Building Renovations Are Better than Windmills
Experts from the Green Party are taking the problem very seriously: "We are in a veritable crisis situation, and that means we must reconsider and alter things we once took for granted," writes one contributor, adding that it's important to re-examine "whether we have set the right priorities."
Another expert begins his e-mail with a general clarification: "Dear People, I'm not fundamentally against the EEG. I only emphasize this because Manfred has repeatedly and erroneously described me as an opponent of the EEG." But here comes the big "but": "When reduction of CO2 emissions is more cheaply achieved through insulating a building than using a wind turbine, that is where we should concentrate our support." When it comes to climate change, everything else is secondary to reducing CO2 emissions.
Indeed, when it comes to climage change, investments in wind and solar energy are not very efficient. Preventing one ton of CO2 emissions requires a relatively large amount of money. Other measures, especially building renovations, cost much less -- and have the same effect.
The e-mail exchange ends with a conciliatory "What do you think?" But it is quickly followed by a bitter PS: "Do the Greens think that this problem (of climate change) will solve itself if we just screw solar panels onto our rooftops?"

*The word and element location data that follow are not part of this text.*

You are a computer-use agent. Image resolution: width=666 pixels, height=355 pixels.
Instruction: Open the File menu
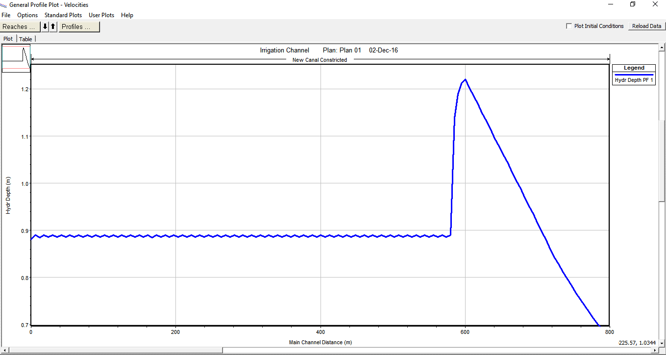click(x=6, y=15)
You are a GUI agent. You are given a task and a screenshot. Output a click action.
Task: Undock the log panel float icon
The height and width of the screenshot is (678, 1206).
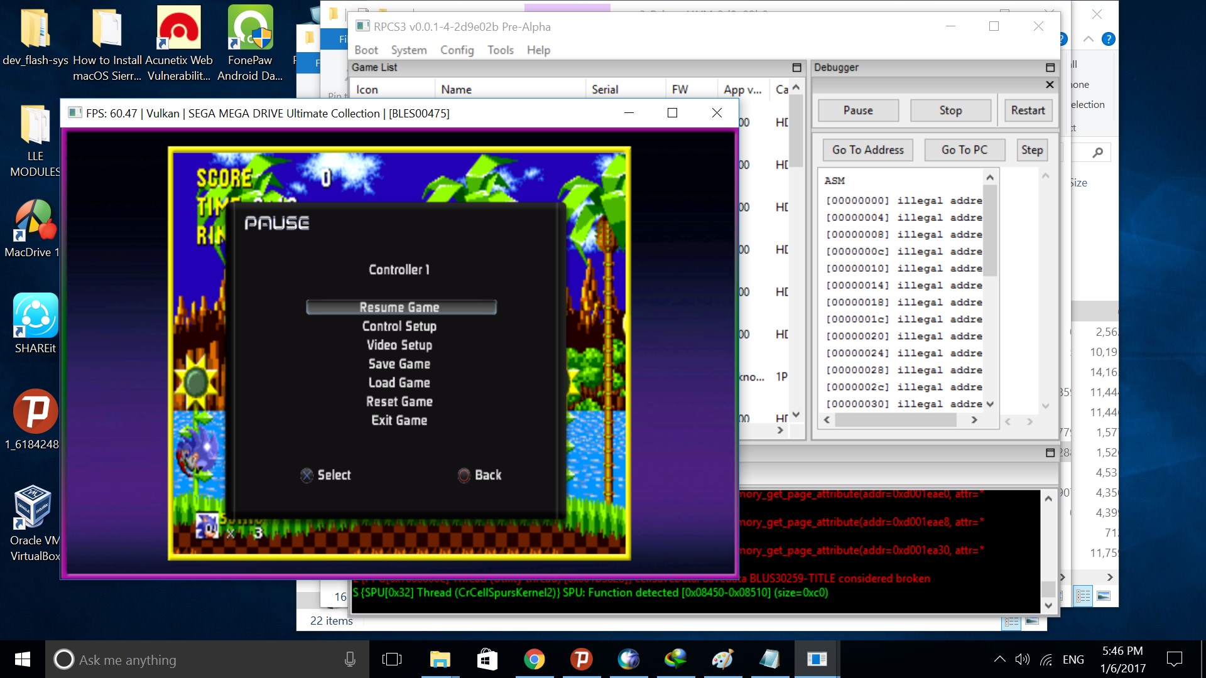click(x=1050, y=453)
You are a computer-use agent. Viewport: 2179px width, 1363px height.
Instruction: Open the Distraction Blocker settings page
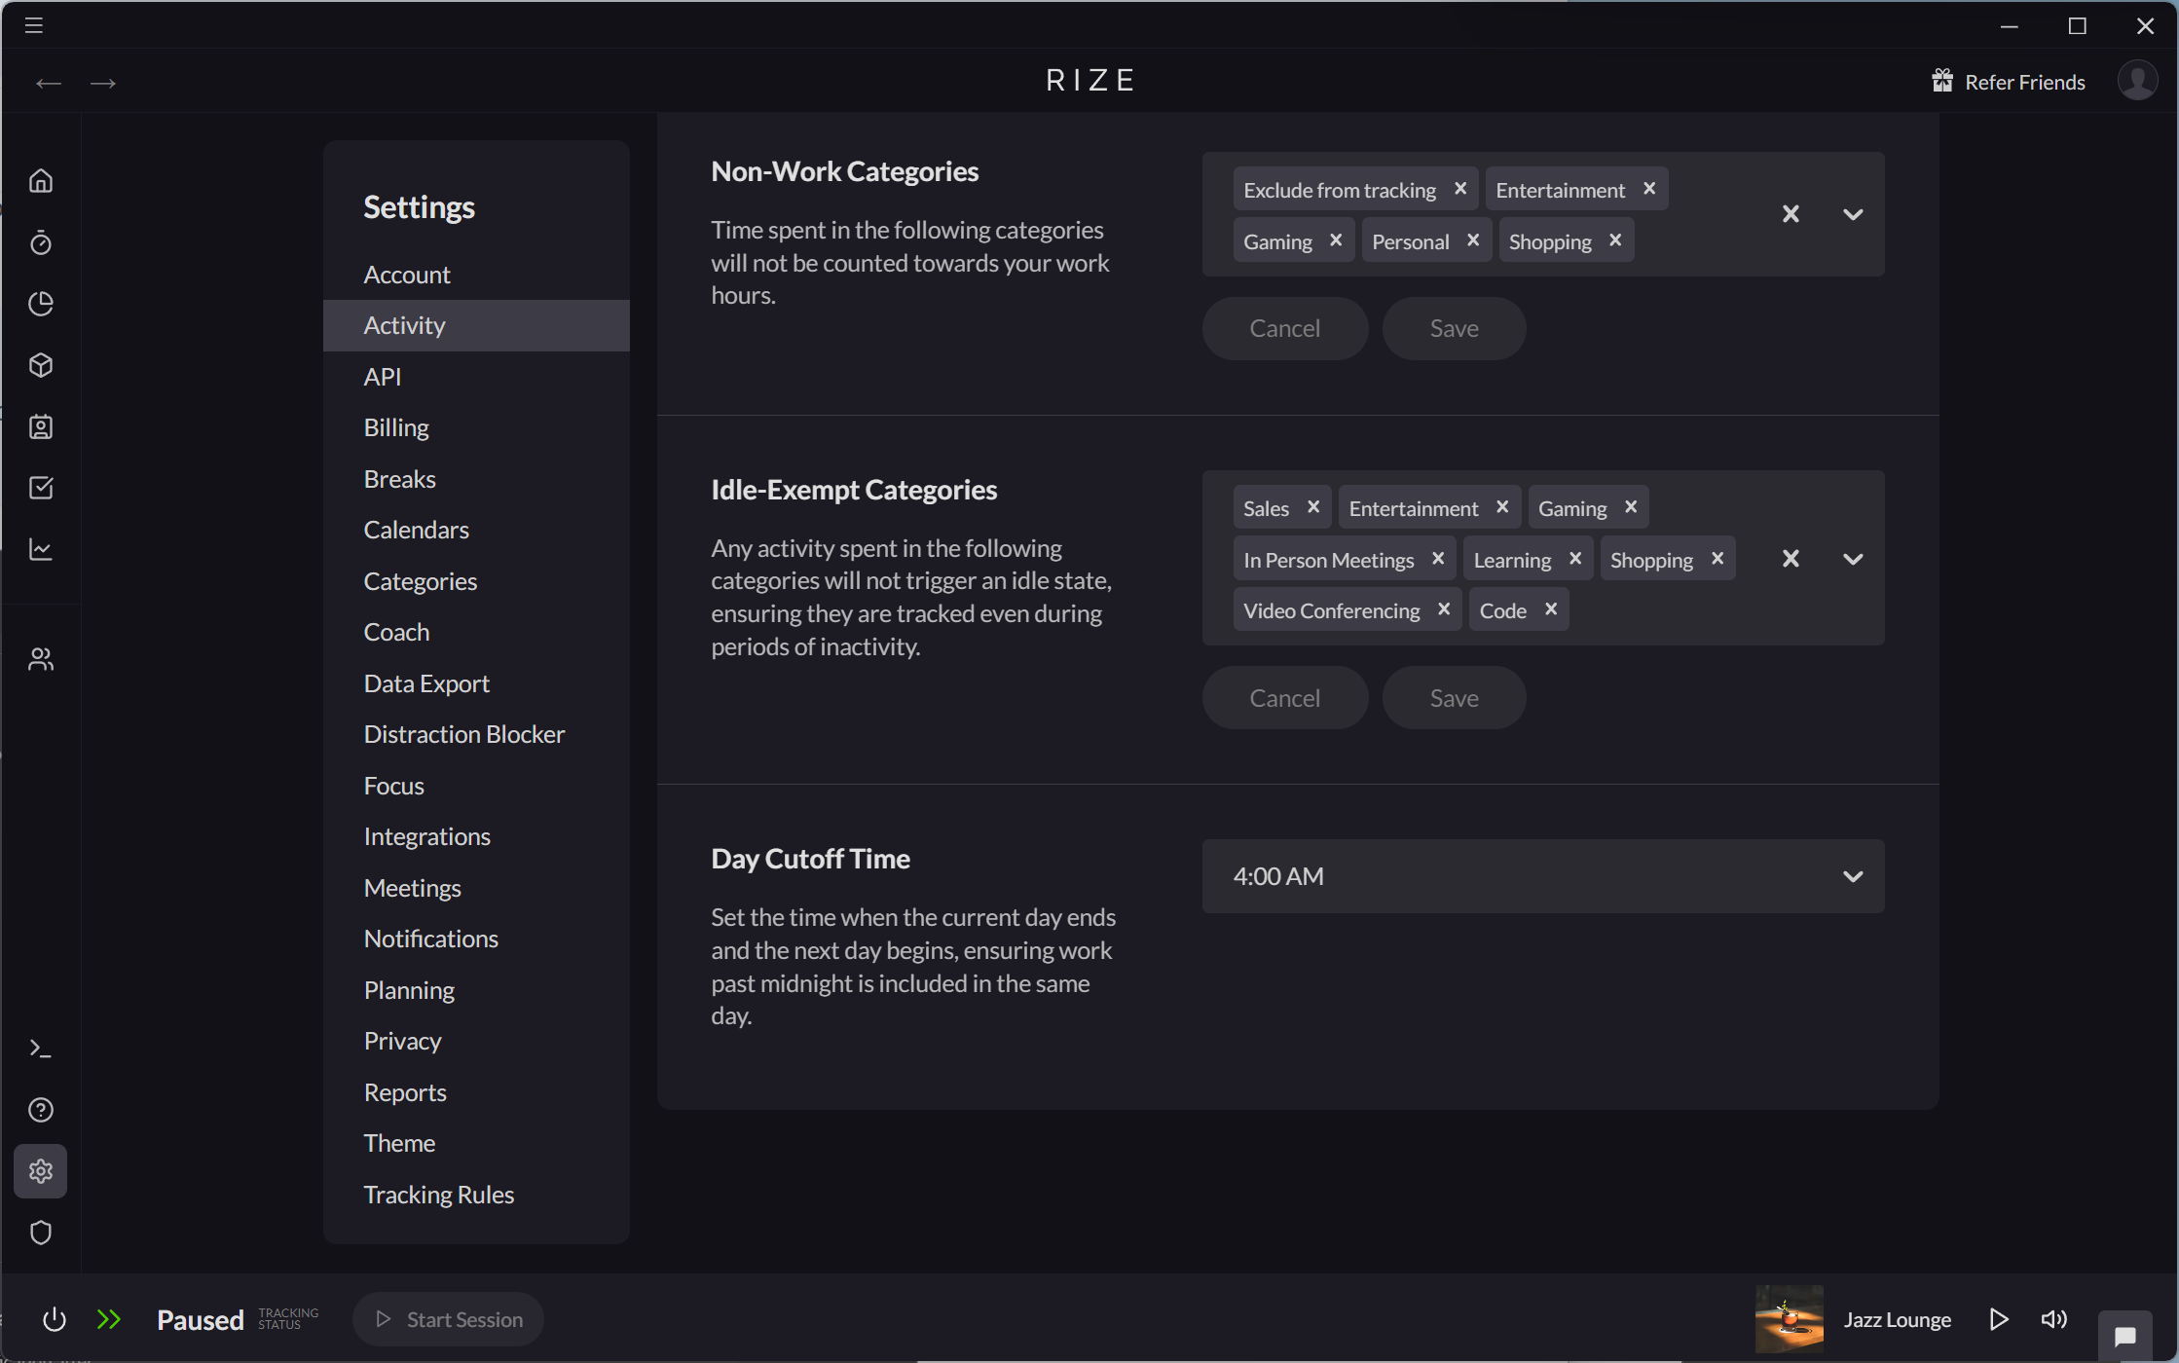pos(463,733)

Environmental Groups Admit to the Problem
The German Renewable Energy Federation is clearly not thrilled about the debate. The lobbying group's official line is: "By implementing renewable energy, there will by a reduction in 2008 of 120 million tons of CO2." When pressed, however, representatives of the federation will admit that this only applies to Germany. But the reality is that the freely traded CO2 certificates can be sold and used abroad.
Likewise, one federation employee openly said that there is "a certain degree of inconsistency" between the EEG and emissions trading.
But does it really have to be like this? Is it really so impossible to reconcile both of these instruments for protecting the climate?
In theoretical terms, of course it's possible. To do so, however, currently existing laws designed to prevent CO2 emissions would have to be reconciled. In real terms, for example, that means that every time a new wind turbine is built, the state would be forced to take certificates off the market. It is only in this way that you can achieve real positive effects on the climate.
Politicians Buckle to Business
There were discussions about such a system under Chancellor Gerhard Schröder, who governed in a coalition with the Green Party. At the time, Minister of the Environment Jürgen Tritten wanted to exclude the amounts of energy covered by the EEG from the calculations used in the carbon-trading scheme. Instead, the industry-friendly regulations currently in effect were pushed through. Major energy corporations, which had claimed as many CO2 certificates as they possibly could, lobbied heavily.
So why has nothing changed? According to experts, one reason has to do with technical problems. In the course of an ongoing trading period, they claim, adjusting the volume of CO2 certificates is no easy task.
Still, an SPD insider provides yet another explanation: "Politicians just have to resign themselves to certain things." As he sees it, if the state went back to the companies and took away the certificates they had been allotted, the result would be an uproar. "What do you think the companies would say to us?" he asks. "As a politician, there are certain storms that you simply can't weather."